Первый день поездки не принес ничего нового, дорогу до Ла Оройи мы знали, а остальную часть пути проехали в беспроглядной темноте, рассвет застиг нас в Серро-де-Паско. Компанию нам составили братья Бесерра, по прозвищу «старьевщики», сокращенно «старье», которые оказались очень хорошими людьми, особенно старший. Мы продолжали ехать целый день, понемногу спускаясь в более жаркие районы, отчего у меня заболела голова и ухудшилось общее самочувствие, и без того неважное, начиная с Тиклио — самой высокой точки» расположенной на высоте 4853 метра над уровнем моря. Когда мы проехали Уануко и приближались к Тинго Мария, сломался наконечник оси левого переднего колеса, но так удачно, что колесо застряло в ограждении, и мы не перевернулись. Пришлось задержаться на ночь, и я пытался сделать себе укол, но в результате только разбил шприц.
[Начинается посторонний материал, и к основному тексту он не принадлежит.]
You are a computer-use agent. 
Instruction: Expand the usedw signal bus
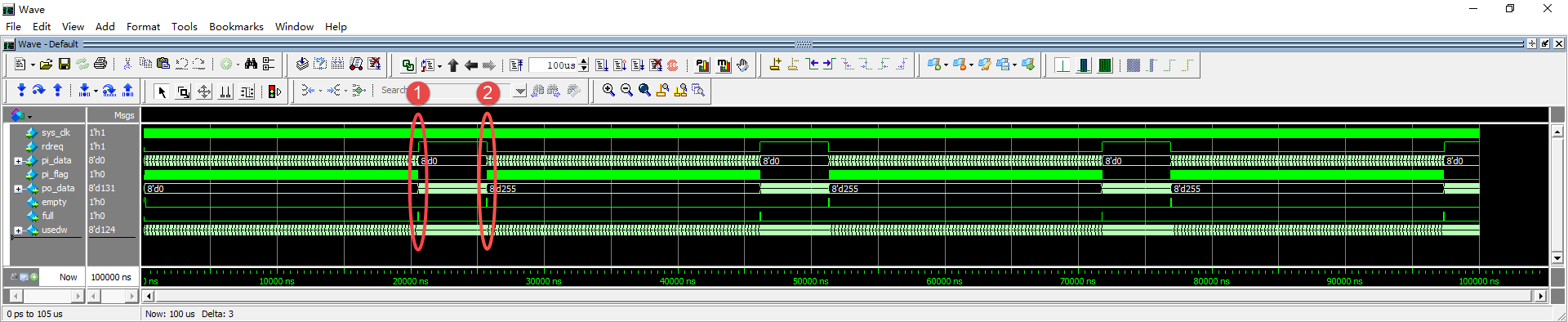[x=18, y=230]
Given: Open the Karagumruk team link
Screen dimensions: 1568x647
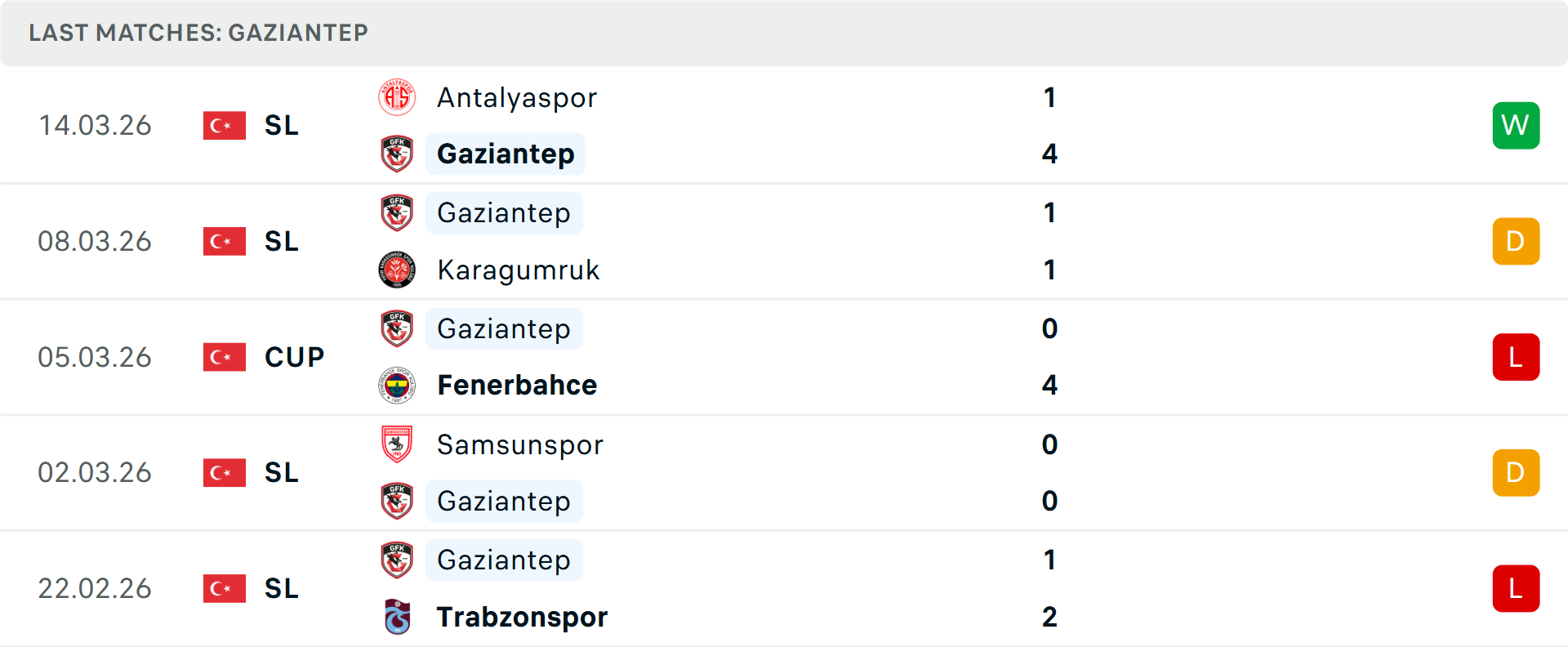Looking at the screenshot, I should pyautogui.click(x=519, y=270).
Следующий день прошел скучно и астматично, однако к вечеру дело приняло более благоприятный для нас оборот — Альберто пришло в голову меланхолично произнести, что сегодня, 20 мая, исполняется ровно полгода, как мы в пути; под этим предлогом в ход пошли стаканчики с «писко»; на третьей бутылке Альберто встал, пошатываясь, и, выпустив обезьянку, которую держал на руках, исчез со сцены. Младший из «старьевщиков» прикончил бутылку и последовал за ним.
На следующее утро мы поспешили убраться до того, как встанет хозяйка, потому что не заплатили по счету, а «старье» чуть не село на мель из-за ремонта оси. Мы ехали весь день, пока дорогу нам окончательно не преградил барьер из тех, которые ставят военные, чтобы перекрыть движение, когда идет дождь.
Снова день езды, и новая остановка в конце выстроившейся цепочки машин. С наступлением вечера караван тронулся с места только для того, чтобы снова остановиться в Нескилье — конечной точке нашего пути.
На следующий день, так как машины на шоссе все еще стояли, мы зашли в местный комиссариат, чтобы раздобыть морфия, и днем уже выехали, везя с собой раненого, присутствие которого позволило бы нам проехать даже там, где поставлены заграждения. И действительно, через несколько километров все остальные машины снова остановились, а наша спокойно проехала дальше, до Пукальпы, куда мы прибыли уже под вечер. Младший «старьевщик» заплатил за ужин, а потом мы, в честь прощания, взяли четыре бутылки вина, после которого он рассентиментальничался и поклялся нам в вечной любви (…).
Главная проблема состояла в том, чтобы добраться до Икитоса, так что мы полностью посвятили себя этой цели. Первым объектом, по которому мы решили нанести удар, был некто Коэн, про которого нам сказали, что он евреи, но человек хороший; что он еврей, было очевидно, хороший ли он человек — сомнительно. Короче, он отвязался от нас, отфутболив к агентам компаний, которые тоже отвязались, отфутболив нас к капитану некоего судна, который принял нас совершенно нормально и в виде максимальной уступки пообещал, что возьмет с нас за билеты третьего класса, а потом устроит в первом. Потом мы поговорили с начальником гарнизона, который сказал, что ничего не может для нас сделать. Затем — с его заместителем; после отвратительного допроса, в котором тот проявил всю свою тупость, он пообещал нам помочь.